That is how the post usually starts. Then it goes something like this:
"I want to get a Remington in .338LM because that's what the SEAL's use. My sister's boyfriend has a Counter Sniper scope on his SKS and it looks really cool. I think I am going to get one of those too. Does this sound like a good idea? I have shot some cans with my friend's AK before, but I haven't really shot rifles before."
The thread will usually progress to guys recommending a basic .308 bolt gun setup to get the kid started, but he just really wants some whiz-bang shit to impress the other guys at the range. Rarely do these kids seem interested in learning the "Art" of long range shooting. They are the same guys you will see banging away at 50 yards with a .300WM.

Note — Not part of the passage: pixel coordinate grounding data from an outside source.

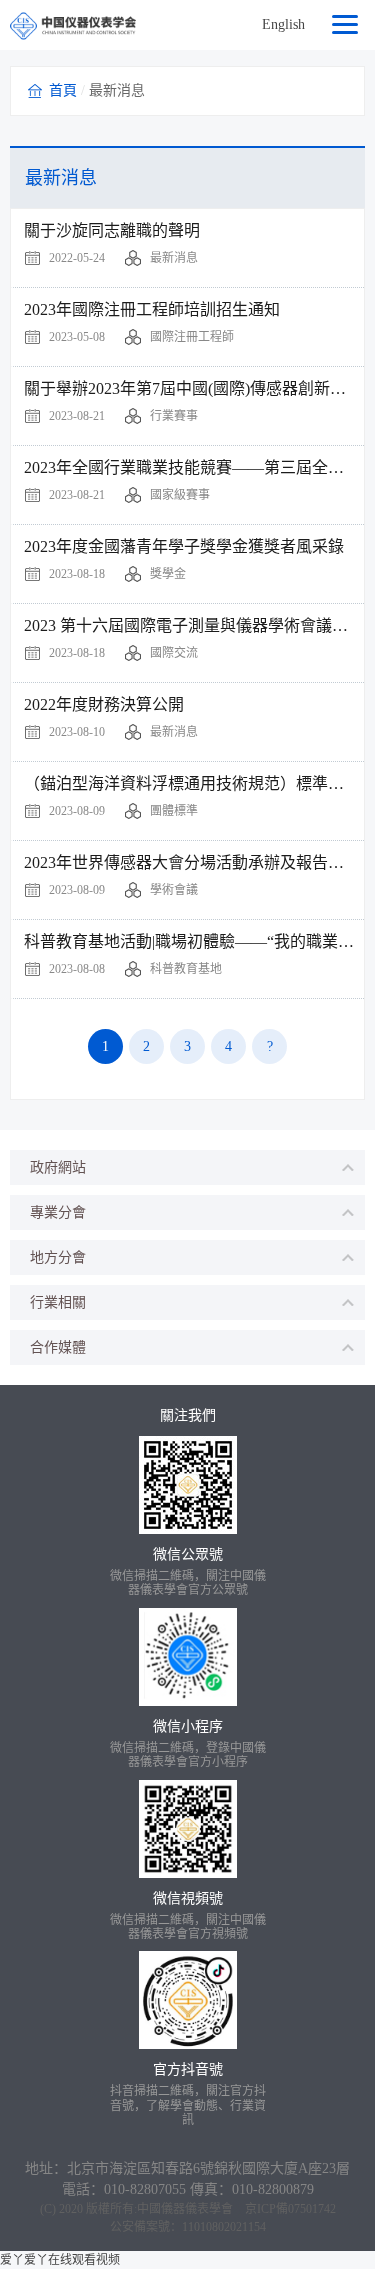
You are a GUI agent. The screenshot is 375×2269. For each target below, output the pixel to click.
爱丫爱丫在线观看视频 (60, 2260)
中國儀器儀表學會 (185, 2209)
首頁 (63, 90)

Now I have NOTHING against anyone wanting to own a certain firearm "just because". Lord knows I have several "just because" guns in my inventory. They are usually something that I got a crazy deal on or that hold some sentimental or intellectual value. They may get taken to the range on a rare occasion, but their main purpose is to fill the need to "own" that many of us overgrown kids have.
My concern is that once in a great while there are kids that truly do want to learn the art, but because they see all the other kids at the range with no idea how to use the pile of parts they loosely refer to as a rifle, they think they need to sink a boatload of cash into crap to keep up.
May of these guys did not have the advantage of growing up in the country or having parents who were shooters. Sometime in my youth my father gave me one of the greatest material gifts a man can ever give to a boy. He gave me a Remington bolt action .22LR. It was a "youth" rifle (Remington 581 with a short stock). He converted it to single shot and put the magazine away. I shot cans, junk, targets and the occasional trash bird and rabbit with it. I loved that rifle as much as a boy can love anything before he discovers girls. It was my ONLY rifle until I left for Parris Island and that world of the United States Marine Corps.
In short, don't get sucked into the equipment race. It won't get you to where you want to be.
My suggestion to the new shooter is to purchase a good .22LR bolt action rifle. A Savage or Reminton is a great start. Install some mid level glass ($200 is NOT mid level), a good bipod, a sling, and a couple bricks of match ammo (Wolf Match Target is my favorite). Start at 25 yards and learn how to punch holes wherever you want them. If you are one of those Alpha Males who has to have the BEST of everything, then get a custom Remington 40x in a McMillan Stock and slap a S&B Scope on it. You will drop several thousand dollars into that, but still have a TRAINER than will challenge your skill.
Once 25 yards gets boring, push it back to 50 yards. Then 100 Yards. At 100 with sub-sonic match .22LR loads you will begin to notice that if you don't pay attention to the wind you will start to miss. At 200 yards the wind will be playing with your little, slow moving .22LR the same as it would at 1000 yards for a 175gr .308 (about 9.9 MOA for a 10pmh full value). You will need to be just as exacting with your wind calls, but you will be spending FAR less than the $1.50 a shot that match ammo for a .308 typically runs.
Add into this the fact that 1000 yard ranges are a bit hard to come by in some areas of the US. There are scores of ranges where you can get to 200 yards and all I have seen will allow the .22LR.
With the.22LR you avoid the ammo costs, the recoil and the muzzle blast of the .308.
After a year of hard shooting with the .22LR you will develop some good skills with the rifle.
Sure you may go to the range and see other kids snicker when you break out your "little" .22. If you look closely though you will see some old guys with a gleam in their eye. You can walk away from the line at the end of the day snickering when they can't figure out why their pile of parts "won't shoot" and you were cleaning targets at 200 yards with the wind blowing.
If your ego tries to block you from getting a "little" .22LR, just remember that before a Marine Sniper gets behind a M40 at the Basic School he has to spend some time on the Remington .22 trainers.